Fox played serious hardball on Saturday in blocking Cablevision broadband subscribers from accessing programming on Fox.com and Hulu.

A source familiar with the situation said Fox took that step in an effort to maximize its leverage with Cablevision, but backed down after it became clear that the move would cause major strife in Washington, where Congress and the FCC are already in the midst of setting net neutrality and broadband policies. Such manipulation of consumers’ broadband access is exactly the type of action that net neutrality, endorsed by the FCC and Obama administration, is designed to prevent.

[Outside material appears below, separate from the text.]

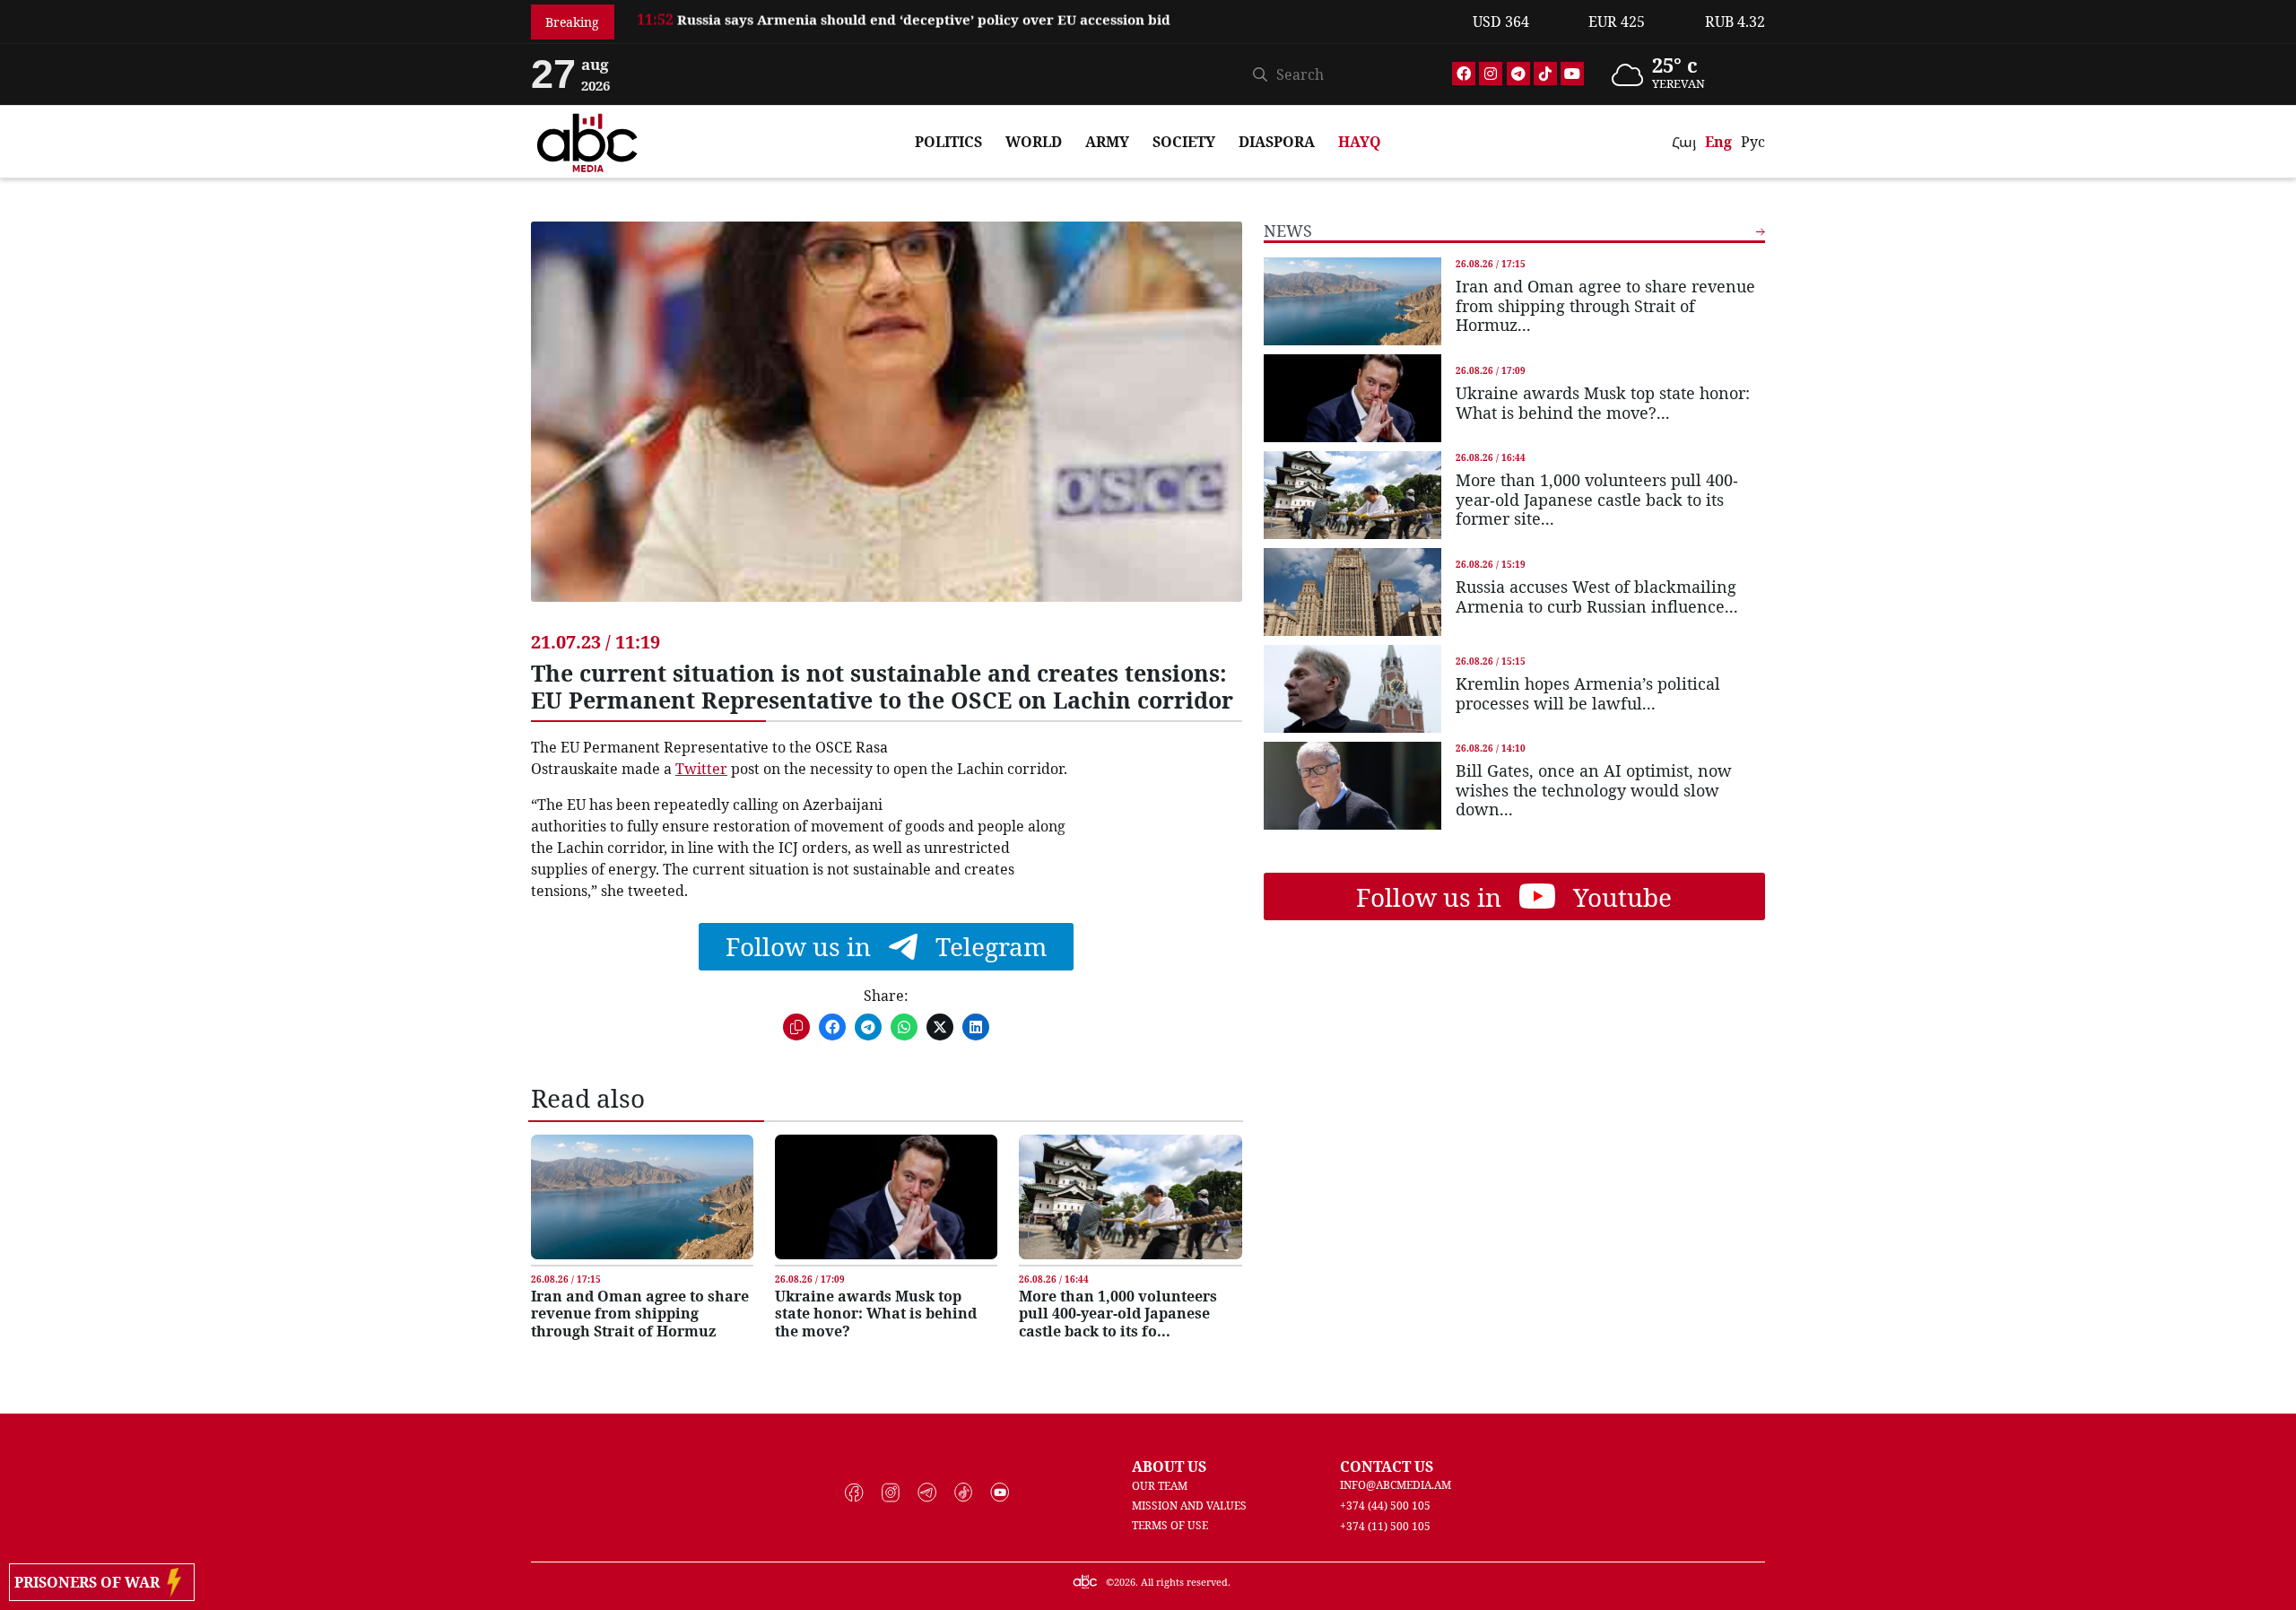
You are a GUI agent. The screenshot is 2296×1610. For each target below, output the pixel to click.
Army (1107, 142)
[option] (1044, 25)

Cablevision broadband customers were blocked from accessing Fox.com and Hulu for hours on Saturday but all access was expected to be restored by Saturday evening, a source said.

Ed Markey (D-Mass.), raised a red flag about Fox’s broadband-blocking step in a letter he sent to FCC chief Julius Genachowski Saturday urging him to bring the companies to the FCC and have the commission “broker an agreement.” The FCC “needs to actively defend Internet freedom and consumer rights,” Markey wrote in reference to Fox’s broadband-blocking move.

“Fox has sunk to a new low in its bullying tactics, blocking Cablevision customers from accessing Fox and Hulu websites,” said a statement from the American Television Alliance, a coalition of cable operators, including Cablevision, satcasters and telco operators that is pushing the FCC and pols to make major changes on the law governing station retransmission agreements.

The loss of the Fox’s WNYW and WWOR New York and WTXF Philadelphia. via cable comes just as WNYW carried Saturday’s start of baseball’s National League Championship Series and Sunday’s Detroit Lions-New York Giants football game.

The contract fight has been heightened by the intensity of the public spin war waged as the companies make their cases to viewers in the New York, New Jersey and Connecticut area. (Cablevision systems also serve outlying areas of the Philadelphia market.) Genachowski let the companies know in a statement issued Saturday ayem after the shutdown that he’s keeping a close eye on the dispute and that he expects the companies to “live up to (their) responsibility” to consumers.

Cablevision has sought to push the FCC to mandate that the station signals stay up while the sides engage in third-party binding arbitration to reach a deal.

“We have accepted the bipartisan calls from scores of political leaders to reach a fair agreement, and demand that News Corp. also agree and immediately return its Fox programming to Cablevision customers,” Cablevision said in a statement Saturday afternoon.